Formé à l’Académie du CF Montréal, David a fait ses débuts en MLS en 2016. Il joue maintenant en CPL avec le Forge de Hamilton, qui sera justement opposé aux Montréalais en demi-finale du Championnat canadien, mercredi.

Mathieu a gravi les échelons de l’Académie à partir de 2011, devenant le premier joueur du club à jouer pour toutes ses équipes, des moins de 13 ans à l’équipe première. Il a fait ses débuts en MLS en juillet 2018. Aujourd’hui une figure habituelle du onze partant de Wilfried Nancy, il détient le record de matchs disputés en une saison pour un joueur formé au club, soit 23. Il est aussi au premier rang historique pour les départs et les minutes jouées.

Son sentiment après qu’on lui eut énuméré ces succès ? La gratitude.

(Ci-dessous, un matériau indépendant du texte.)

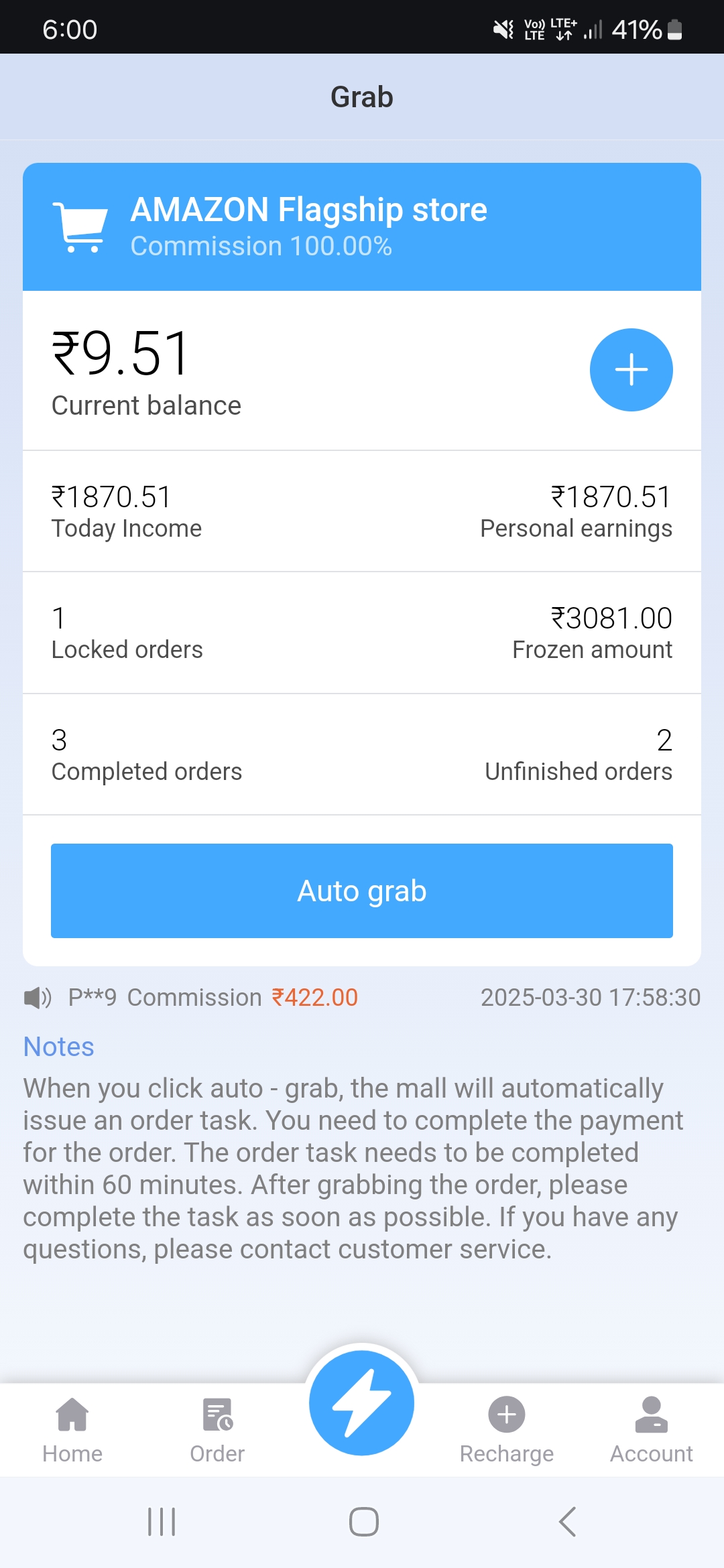The height and width of the screenshot is (1568, 724).
Task: Tap the Personal earnings amount
Action: click(x=611, y=497)
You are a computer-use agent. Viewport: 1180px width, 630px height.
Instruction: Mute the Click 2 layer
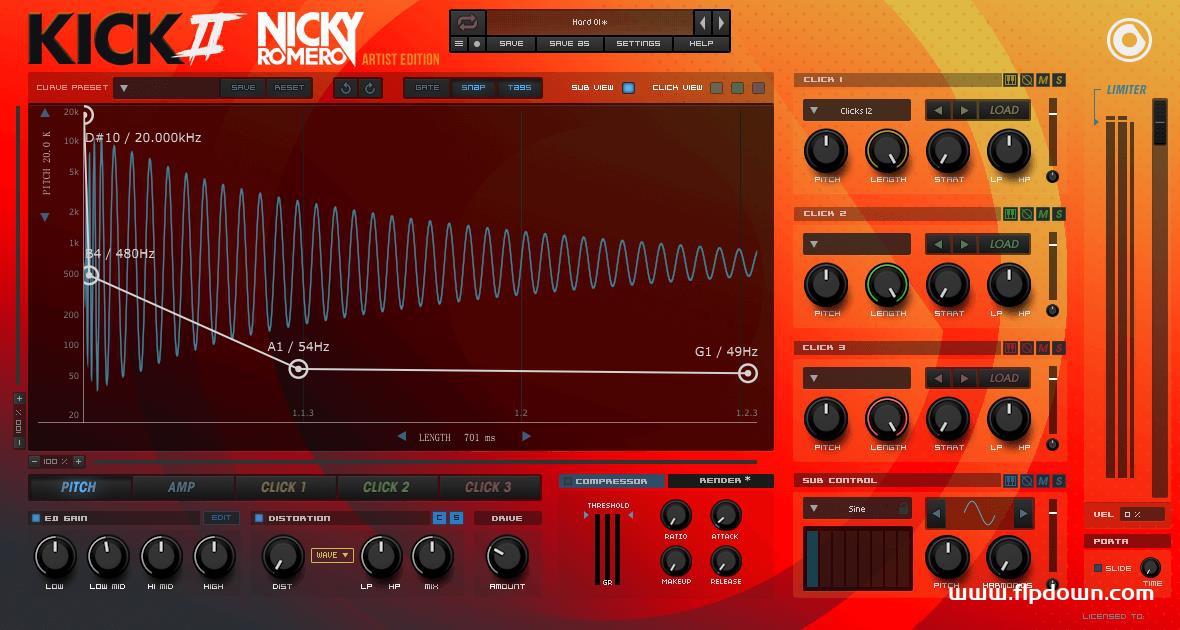(x=1043, y=214)
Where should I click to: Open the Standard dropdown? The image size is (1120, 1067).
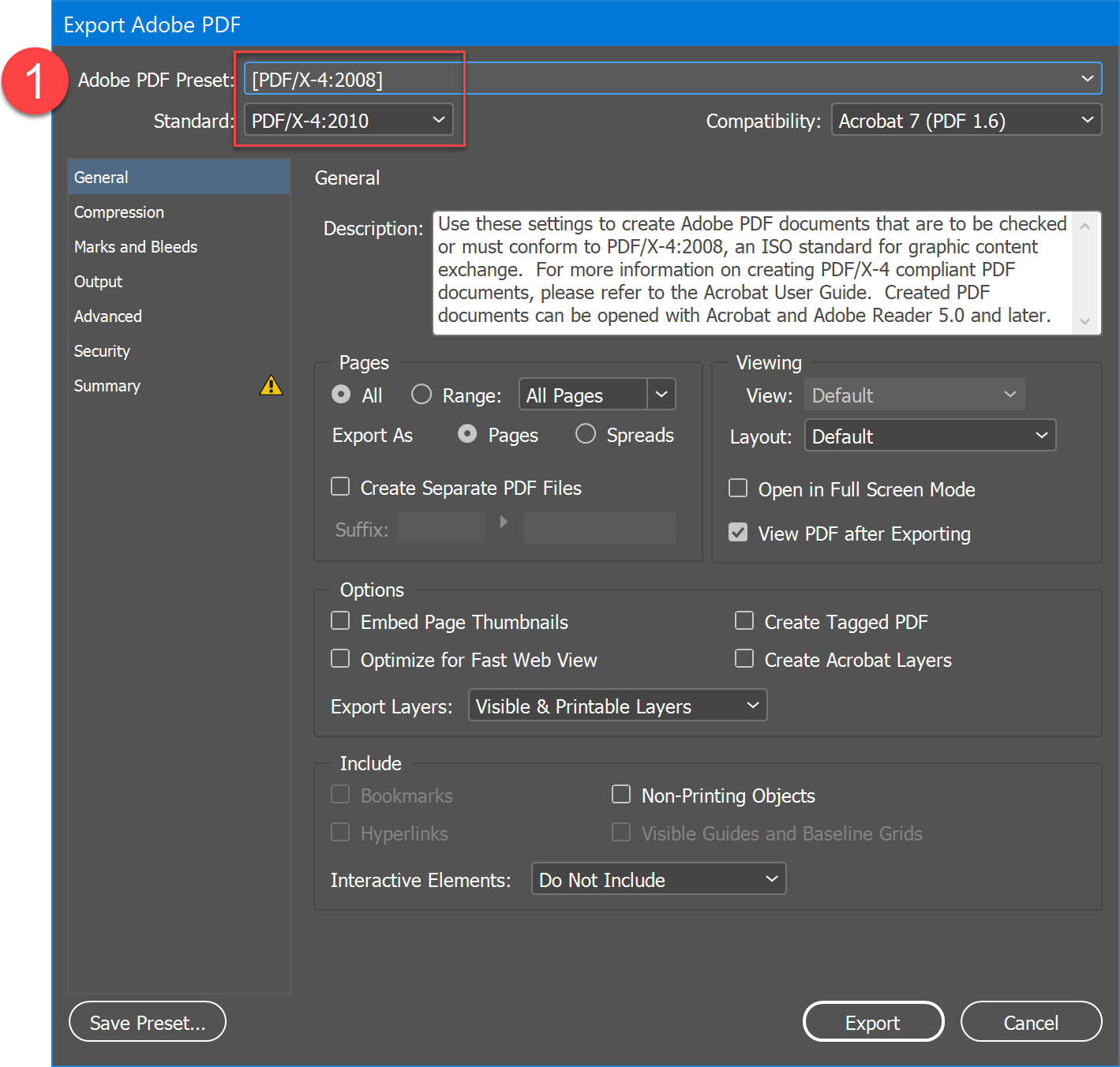[x=439, y=119]
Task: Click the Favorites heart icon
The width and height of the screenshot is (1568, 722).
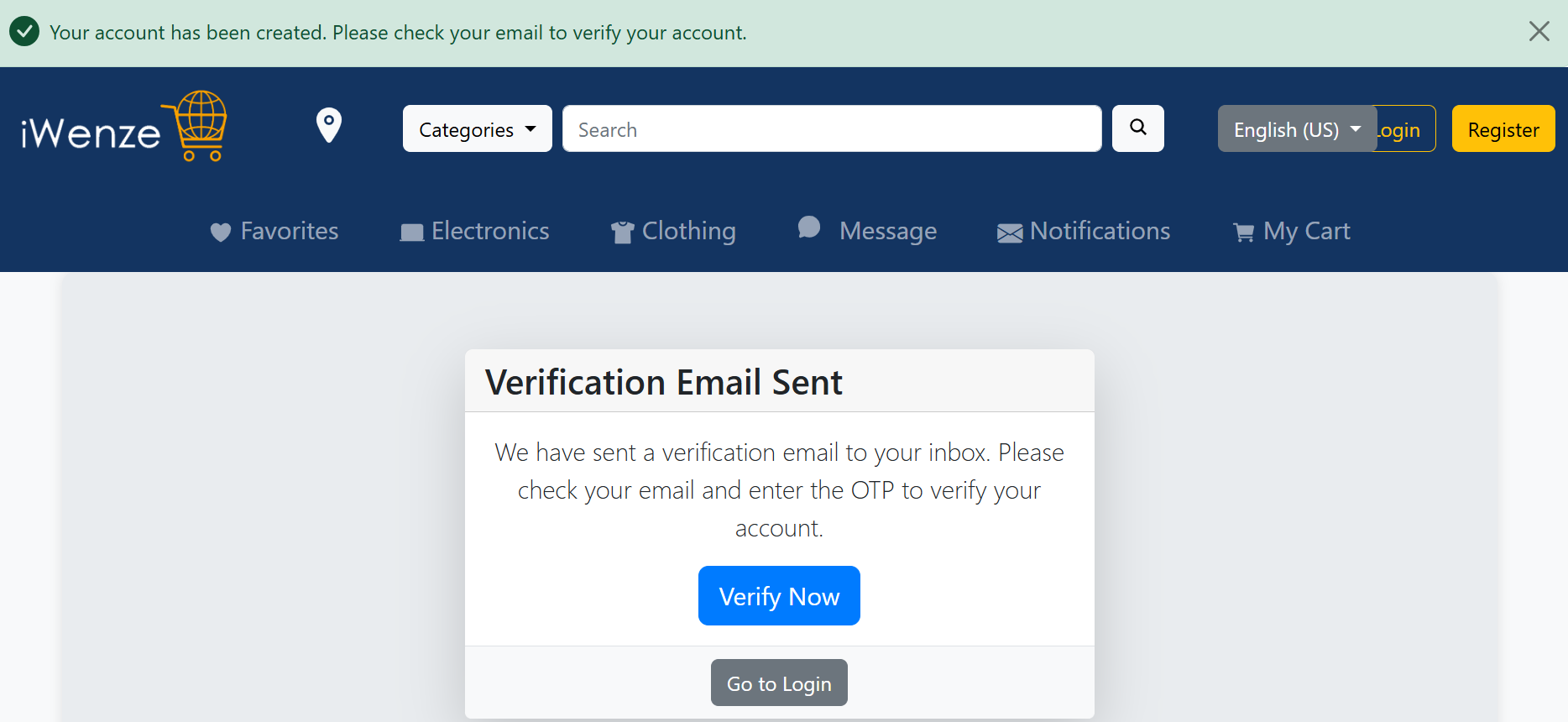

« Je suis vraiment choyé, se réjouit-il. J’aimerais remercier tous les coachs que j’ai pu avoir à l’Académie et même avant. Je veux surtout remercier ma famille qui m’a soutenu. […] C’est grâce à tout le monde que je suis là en ce moment. »

Quand David et Mathieu ont eu respectivement 16 et 14 ans, leur mère est repartie à Saint-Alexandre, retrouver leur père. Les deux frères sont restés en appartement à Montréal. Un autre académicien, Raphaël Garcia, les a rejoints en colocation.

« Pendant ces années-là, c’était parfois difficile, explique Mathieu Choinière. On était loin de la maison, de nos parents. Mais ils ont fait en sorte qu’on soit à l’aise là-dedans et qu’on puisse s’épanouir à l’école et à l’Académie sans manquer de rien. »

Guérir et rebondir

L’année 2021 est un parfait contraste de l’année 2020 pour le joueur de 22 ans. Ennuyé par une grosse blessure au pied droit, il n’a disputé aucune minute de jeu sous Thierry Henry. Mais ne comptez pas sur lui pour s’apitoyer sur son sort.

« La saison 2020 n’a pas été la meilleure pour moi. […] Cette blessure-là m’a permis de travailler sur moi. J’ai perfectionné quelques aspects physiques qui manquaient à mon jeu pour mieux entrer dans mes contacts. J’ai passé beaucoup de temps dans le gym en essayant de me renforcer le plus possible, pour gagner plus de duels, pour gagner en force et en puissance. »

Le directeur de l’Académie, Patrick Leduc, connaît bien Mathieu Choinière. Il l’a entraîné notamment avec Saint-Hubert, son dernier club amateur avant qu’il ne rejoigne l’école de soccer de ce qui était l’Impact de Montréal, à l’époque.

« Il était déjà surclassé […] avec Saint-Hubert, se souvient Leduc au téléphone. Il était plus fort. Physiquement, il était en retard par rapport aux autres : c’est normal, il avait un an de moins. C’est une autre de ses qualités. Il n’a pas les mêmes aptitudes que d’autres dans l’équipe, mais il a beaucoup travaillé. »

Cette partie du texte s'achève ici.